Data provided:
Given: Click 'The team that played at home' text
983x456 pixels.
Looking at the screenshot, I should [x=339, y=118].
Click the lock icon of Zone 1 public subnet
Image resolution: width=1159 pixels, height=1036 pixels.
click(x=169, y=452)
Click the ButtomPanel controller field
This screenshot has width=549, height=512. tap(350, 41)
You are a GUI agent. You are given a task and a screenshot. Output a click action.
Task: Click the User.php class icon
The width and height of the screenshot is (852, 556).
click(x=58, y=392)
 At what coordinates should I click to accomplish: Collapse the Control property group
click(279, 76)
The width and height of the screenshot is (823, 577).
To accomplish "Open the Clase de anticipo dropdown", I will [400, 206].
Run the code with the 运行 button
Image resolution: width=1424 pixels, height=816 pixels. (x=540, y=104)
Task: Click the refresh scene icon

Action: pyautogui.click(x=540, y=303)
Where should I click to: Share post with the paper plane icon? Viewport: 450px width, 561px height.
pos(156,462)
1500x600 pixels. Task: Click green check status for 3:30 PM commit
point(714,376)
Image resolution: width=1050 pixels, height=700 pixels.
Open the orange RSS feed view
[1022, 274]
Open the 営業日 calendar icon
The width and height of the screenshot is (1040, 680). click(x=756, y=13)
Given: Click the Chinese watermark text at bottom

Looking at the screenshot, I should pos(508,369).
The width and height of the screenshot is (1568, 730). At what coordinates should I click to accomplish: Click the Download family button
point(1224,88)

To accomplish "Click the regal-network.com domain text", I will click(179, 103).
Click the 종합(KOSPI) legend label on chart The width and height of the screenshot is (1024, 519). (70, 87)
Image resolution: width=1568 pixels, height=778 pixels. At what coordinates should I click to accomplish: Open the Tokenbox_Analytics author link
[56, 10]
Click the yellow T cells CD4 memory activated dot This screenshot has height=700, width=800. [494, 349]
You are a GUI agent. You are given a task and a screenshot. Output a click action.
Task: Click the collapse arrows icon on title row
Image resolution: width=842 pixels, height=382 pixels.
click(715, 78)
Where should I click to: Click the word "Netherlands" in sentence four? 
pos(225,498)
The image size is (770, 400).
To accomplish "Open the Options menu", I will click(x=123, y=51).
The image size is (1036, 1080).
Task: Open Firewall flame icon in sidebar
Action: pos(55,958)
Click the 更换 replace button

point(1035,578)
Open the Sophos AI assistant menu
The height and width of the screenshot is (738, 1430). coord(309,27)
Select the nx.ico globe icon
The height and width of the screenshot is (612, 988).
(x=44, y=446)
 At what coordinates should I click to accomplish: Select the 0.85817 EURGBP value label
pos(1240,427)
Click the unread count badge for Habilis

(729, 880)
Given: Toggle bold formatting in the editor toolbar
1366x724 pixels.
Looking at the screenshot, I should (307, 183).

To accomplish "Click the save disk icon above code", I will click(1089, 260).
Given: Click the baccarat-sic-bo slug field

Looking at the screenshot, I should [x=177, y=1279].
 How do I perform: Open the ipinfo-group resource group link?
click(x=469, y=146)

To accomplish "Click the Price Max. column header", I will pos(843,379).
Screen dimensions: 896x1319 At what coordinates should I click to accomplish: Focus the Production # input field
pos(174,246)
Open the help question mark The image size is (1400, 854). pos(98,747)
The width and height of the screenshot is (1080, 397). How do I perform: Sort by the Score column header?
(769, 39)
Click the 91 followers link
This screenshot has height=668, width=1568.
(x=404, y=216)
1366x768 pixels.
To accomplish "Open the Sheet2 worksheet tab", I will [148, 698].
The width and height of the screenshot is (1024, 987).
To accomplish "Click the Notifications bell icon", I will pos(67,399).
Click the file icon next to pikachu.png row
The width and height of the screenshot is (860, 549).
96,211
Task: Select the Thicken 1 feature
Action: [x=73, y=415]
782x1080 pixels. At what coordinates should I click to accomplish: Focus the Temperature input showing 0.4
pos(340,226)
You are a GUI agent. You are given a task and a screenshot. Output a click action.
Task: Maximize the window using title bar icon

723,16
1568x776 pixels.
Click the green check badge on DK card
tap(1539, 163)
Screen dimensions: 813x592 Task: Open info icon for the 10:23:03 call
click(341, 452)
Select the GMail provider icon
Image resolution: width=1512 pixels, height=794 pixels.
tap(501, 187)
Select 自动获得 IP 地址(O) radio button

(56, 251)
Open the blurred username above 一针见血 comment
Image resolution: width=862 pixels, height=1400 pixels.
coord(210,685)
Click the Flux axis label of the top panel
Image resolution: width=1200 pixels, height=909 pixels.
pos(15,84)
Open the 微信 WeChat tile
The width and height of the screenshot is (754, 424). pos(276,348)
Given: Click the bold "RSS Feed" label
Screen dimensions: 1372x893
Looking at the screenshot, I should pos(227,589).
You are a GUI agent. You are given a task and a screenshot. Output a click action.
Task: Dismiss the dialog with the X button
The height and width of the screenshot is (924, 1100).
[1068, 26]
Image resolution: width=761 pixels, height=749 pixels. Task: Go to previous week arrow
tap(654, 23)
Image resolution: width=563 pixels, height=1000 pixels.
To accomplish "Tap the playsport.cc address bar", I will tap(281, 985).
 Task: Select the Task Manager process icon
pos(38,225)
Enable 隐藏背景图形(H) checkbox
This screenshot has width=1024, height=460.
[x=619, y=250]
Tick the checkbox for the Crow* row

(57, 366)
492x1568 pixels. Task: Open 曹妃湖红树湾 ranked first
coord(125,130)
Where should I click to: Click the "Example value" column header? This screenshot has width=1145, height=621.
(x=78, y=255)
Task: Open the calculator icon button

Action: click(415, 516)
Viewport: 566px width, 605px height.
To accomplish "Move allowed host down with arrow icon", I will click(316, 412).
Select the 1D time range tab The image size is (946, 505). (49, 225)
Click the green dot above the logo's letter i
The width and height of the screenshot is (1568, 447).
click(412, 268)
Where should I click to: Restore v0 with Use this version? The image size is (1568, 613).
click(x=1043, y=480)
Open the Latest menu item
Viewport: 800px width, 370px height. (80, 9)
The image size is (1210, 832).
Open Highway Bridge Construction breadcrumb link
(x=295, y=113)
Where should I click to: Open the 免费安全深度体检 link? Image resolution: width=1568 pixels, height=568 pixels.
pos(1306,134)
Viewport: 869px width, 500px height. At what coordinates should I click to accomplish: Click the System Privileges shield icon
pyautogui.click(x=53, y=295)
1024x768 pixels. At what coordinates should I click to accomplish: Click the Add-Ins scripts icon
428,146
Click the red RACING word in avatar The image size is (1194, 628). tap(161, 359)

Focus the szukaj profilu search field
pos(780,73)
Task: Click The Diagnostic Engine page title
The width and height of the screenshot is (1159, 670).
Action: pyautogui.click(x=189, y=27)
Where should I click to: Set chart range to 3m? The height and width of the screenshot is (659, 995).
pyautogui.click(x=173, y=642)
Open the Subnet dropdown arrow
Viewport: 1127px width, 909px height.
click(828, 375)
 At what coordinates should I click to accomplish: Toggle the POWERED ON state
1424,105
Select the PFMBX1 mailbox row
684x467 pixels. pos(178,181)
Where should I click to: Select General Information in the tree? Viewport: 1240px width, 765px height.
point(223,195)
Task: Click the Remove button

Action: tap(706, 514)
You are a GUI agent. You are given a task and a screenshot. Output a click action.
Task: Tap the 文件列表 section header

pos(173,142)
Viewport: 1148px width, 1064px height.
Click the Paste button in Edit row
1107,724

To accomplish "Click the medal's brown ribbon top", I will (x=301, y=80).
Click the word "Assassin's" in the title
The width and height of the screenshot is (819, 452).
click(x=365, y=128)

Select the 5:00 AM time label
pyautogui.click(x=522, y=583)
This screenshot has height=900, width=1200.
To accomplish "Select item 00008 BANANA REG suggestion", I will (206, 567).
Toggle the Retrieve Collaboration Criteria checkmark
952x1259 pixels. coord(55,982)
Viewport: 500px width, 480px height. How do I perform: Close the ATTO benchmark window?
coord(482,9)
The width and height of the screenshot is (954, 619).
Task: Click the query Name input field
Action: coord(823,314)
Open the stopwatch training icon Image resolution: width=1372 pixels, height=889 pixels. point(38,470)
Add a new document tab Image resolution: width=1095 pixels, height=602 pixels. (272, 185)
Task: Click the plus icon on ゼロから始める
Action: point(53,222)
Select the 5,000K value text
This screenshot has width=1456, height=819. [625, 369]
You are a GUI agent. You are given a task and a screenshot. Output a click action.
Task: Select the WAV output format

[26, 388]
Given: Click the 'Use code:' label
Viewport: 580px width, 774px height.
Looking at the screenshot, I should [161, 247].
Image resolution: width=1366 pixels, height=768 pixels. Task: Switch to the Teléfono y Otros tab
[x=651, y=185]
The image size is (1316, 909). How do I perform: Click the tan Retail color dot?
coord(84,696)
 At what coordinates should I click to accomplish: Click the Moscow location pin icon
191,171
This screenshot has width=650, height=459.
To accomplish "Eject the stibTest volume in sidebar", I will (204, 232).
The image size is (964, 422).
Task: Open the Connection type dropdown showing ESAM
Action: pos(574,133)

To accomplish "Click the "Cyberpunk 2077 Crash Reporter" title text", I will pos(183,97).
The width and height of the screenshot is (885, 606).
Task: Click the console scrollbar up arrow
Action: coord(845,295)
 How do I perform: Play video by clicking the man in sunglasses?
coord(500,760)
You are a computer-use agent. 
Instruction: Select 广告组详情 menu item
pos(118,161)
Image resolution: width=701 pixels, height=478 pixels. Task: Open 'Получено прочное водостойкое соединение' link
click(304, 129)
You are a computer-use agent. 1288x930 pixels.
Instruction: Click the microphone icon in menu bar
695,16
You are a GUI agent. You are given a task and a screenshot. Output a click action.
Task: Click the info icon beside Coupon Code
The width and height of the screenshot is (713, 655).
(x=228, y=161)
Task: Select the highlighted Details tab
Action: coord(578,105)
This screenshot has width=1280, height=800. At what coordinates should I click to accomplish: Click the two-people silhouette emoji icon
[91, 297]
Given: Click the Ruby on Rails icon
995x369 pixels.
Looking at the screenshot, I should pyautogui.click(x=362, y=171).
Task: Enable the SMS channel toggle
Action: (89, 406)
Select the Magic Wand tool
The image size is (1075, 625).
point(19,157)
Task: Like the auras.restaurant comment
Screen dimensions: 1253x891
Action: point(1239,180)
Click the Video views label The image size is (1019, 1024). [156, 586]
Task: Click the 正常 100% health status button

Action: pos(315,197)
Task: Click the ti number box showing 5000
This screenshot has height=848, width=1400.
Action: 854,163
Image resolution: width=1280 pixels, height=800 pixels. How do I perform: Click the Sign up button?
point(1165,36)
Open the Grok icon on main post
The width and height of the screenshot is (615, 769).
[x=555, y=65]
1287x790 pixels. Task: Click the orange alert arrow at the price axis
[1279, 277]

Task directions: Every line in the data that includes the word "comment" should be counted, and only the resulting number given.

Problem solution: 2